Could you filter the data below down to the lines that hold the word "agent"?
=== Begin Enclosure ===
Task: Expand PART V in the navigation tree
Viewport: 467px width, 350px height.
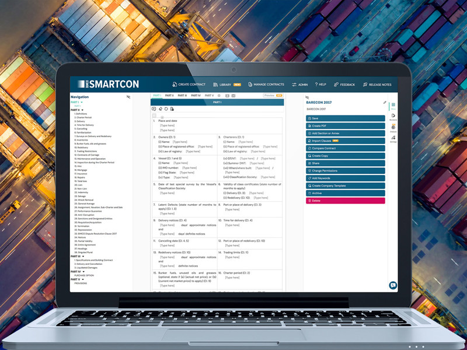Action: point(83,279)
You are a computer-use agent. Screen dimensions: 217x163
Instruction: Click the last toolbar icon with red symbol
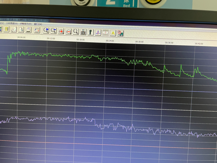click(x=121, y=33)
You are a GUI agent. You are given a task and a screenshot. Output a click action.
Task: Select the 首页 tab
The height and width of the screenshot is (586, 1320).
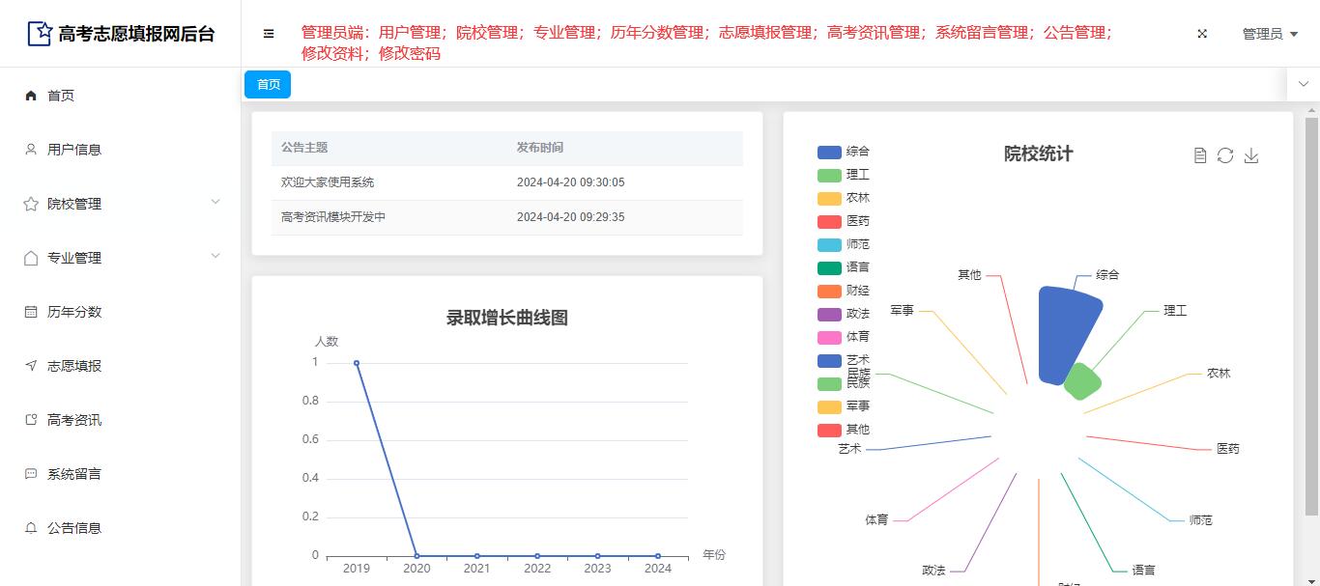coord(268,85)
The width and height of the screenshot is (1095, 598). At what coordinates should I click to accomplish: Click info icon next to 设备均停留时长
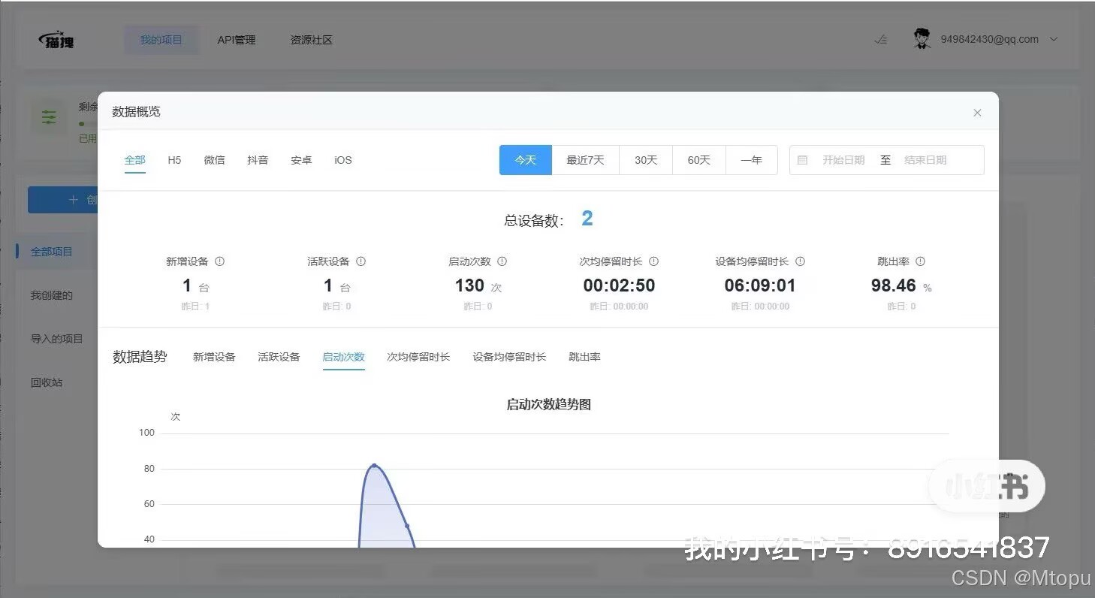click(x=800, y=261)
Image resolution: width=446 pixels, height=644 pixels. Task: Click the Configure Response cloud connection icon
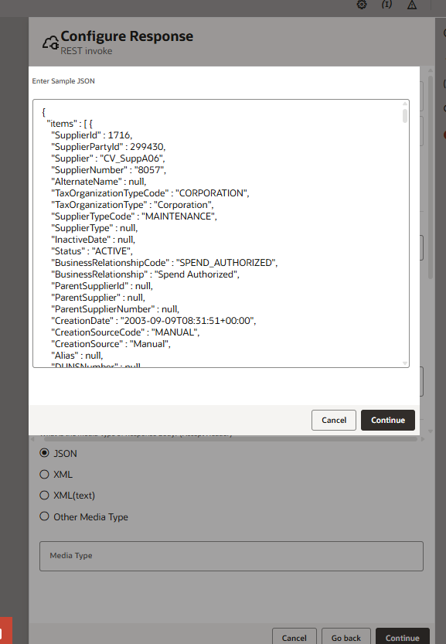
=== End Enclosure ===
### Solution for this exercise
You are a computer-use agent. Screen dimensions: 217x163
You are a GUI agent. You are given a task and a screenshot. Output a click action.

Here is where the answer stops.